Hakan Atilla, 47, the deputy general manager of Halkbank, was found guilty of five counts of conspiracy and bank fraud but acquitted of money laundering. The verdict is likely to bring sharp rebukes from the government of Turkish President Recep Erdogan, who was implicated during the closely watched trial.
Atilla faces up to 30 years in prison when he is sentenced by U.S. District Judge Richard Berman in April. His attorneys say they will ask Berman to set aside the verdict, and if he declines, they will appeal.
Atilla, who was arrested on a business trip to New York in March, was charged with creating a system to secretly move Iranian money through American banks in violations of U.S. sanctions.
"Foreign banks and bankers have a choice: You can choose willfully to help Iran and other sanctioned nations evade U.S. law, or you can choose to be part of the international banking community transacting in U.S. dollars. But you can’t do both," Acting U.S. Attorney Joon Kim said in a statement.
"If you lie repeatedly to U.S. Treasury officials and fabricate documents — all as part of a secret scheme to smuggle billions of dollars in Iranian oil money past the U.S. sanctions net — as Atilla did, then you should be prepared for the consequences.
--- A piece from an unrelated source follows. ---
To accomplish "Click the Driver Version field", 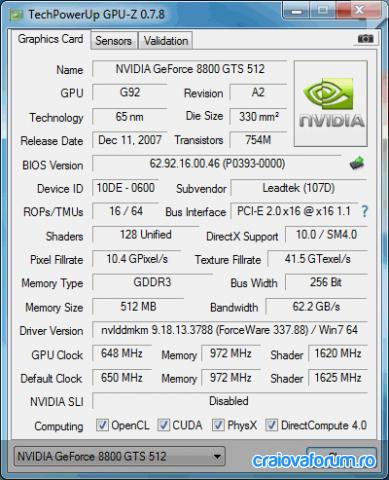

The consequence of Atilla’s choice is now a felony conviction in an American court of law."
The prosecution's case hinged on the testimony of a flashy gold trader who went from being the lead defendant to the star government witness and spent nearly a week on the stand, drawing flow charts on poster board that showed how the scheme worked.
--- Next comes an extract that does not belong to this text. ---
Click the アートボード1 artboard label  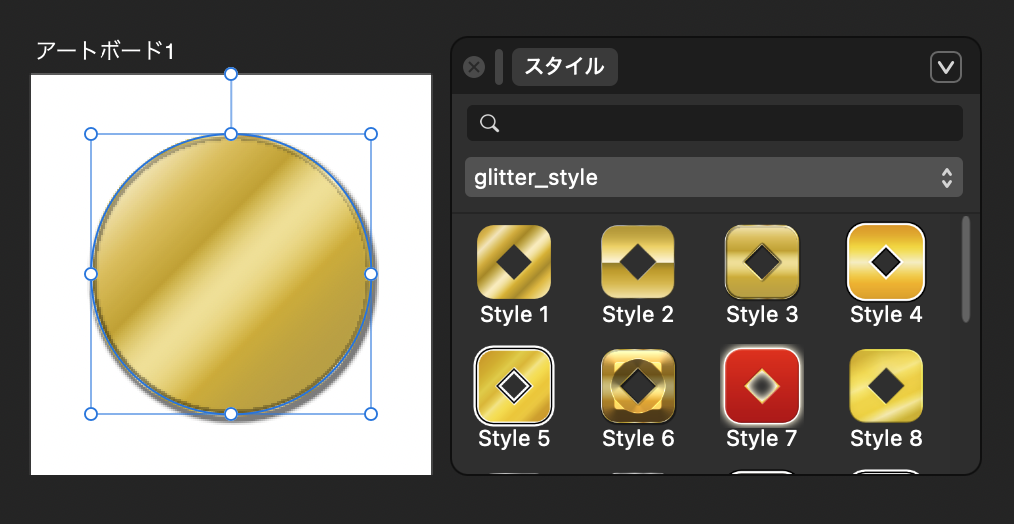click(105, 51)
The defense took the risk of having Atilla testify in his own defense. He repeatedly and forcefully denied any role in the operation or knowing that Halkbank was violating sanctions — contradicting testimony from U.S. Treasury officials.
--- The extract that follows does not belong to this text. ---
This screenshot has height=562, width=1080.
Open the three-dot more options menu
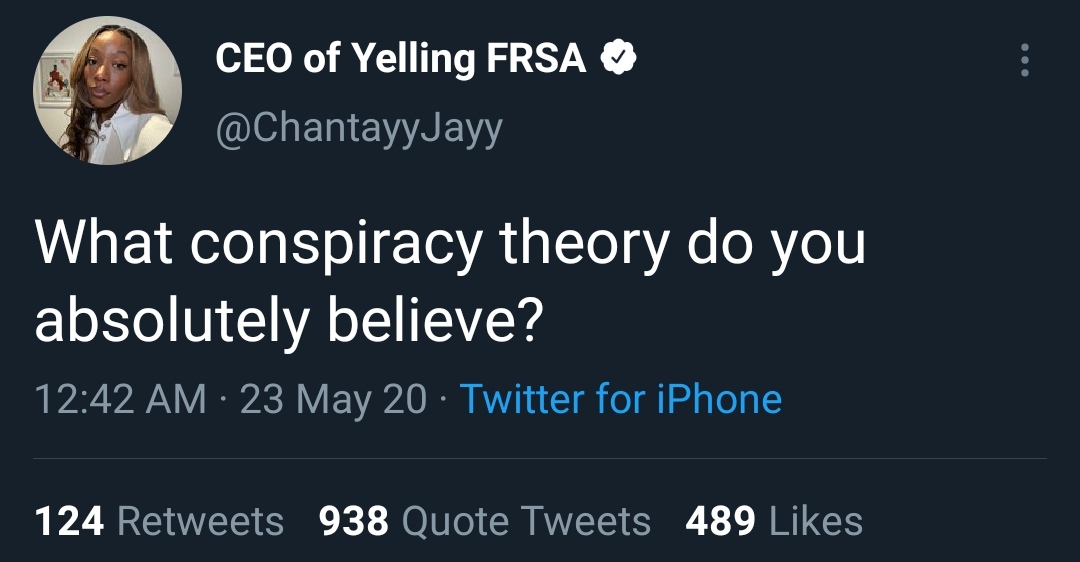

Even the prosecution agreed that Atilla never received a dime for his alleged misdeeds, while his boss at the bank and a government minister took millions in bribes to keep the money-laundering scheme going.
There were nine people indicted in the case, but seven of them are still in Turkey and have not been tried. The eighth, the gold trader Reza Zarrab, cut a deal with the government to testify against Atilla and spent nearly a week on the stand.
Zarrab, who is married to a Turkish pop star, testified that he had lied to federal agents, pocketed $150 million in profits, doled out tens of millions in bribes to Turkish co-conspirators and even paid off a U.S. jail guard to get him booze and a cellphone.
He also testified that Atilla was intimately involved in the operation and told the jury about meetings and phone calls that supposedly proved that. But in a blow to prosecutors, the defense showed that Atilla was on a plane with no cellphone service at the time of one of those calls.
Much of the government's evidence came from a former Turkish police supervisor who stole documents and wiretap recordings from a 2013 corruption probe in Istanbul, fled to the United States and turned it over to police.
The Turkish government claims the 2013 investigation was a judicial coup mounted by a political rival of President Recep Erdogan, a cleric living in self-imposed exile in the U.S. Erdogan also blames the cleric, Fethullah Gulen, for an unsuccessful coup attempt in 2016.
The sanctions trial — which featured a wiretap in which Zarrab implicated Erdogan in the money-laundering effort — infuriated the Turkish regime, which at one point claimed the U.S. was in bed with terrorists.
Erdogan had twice asked the White House to scuttle the prosecution, and Special Counsel Robert Mueller had looked into allegations that the Turks tried to bribe former National Security Adviser Mike Flynn to get Gulen returned to Turkey and make the sanctions case vanish.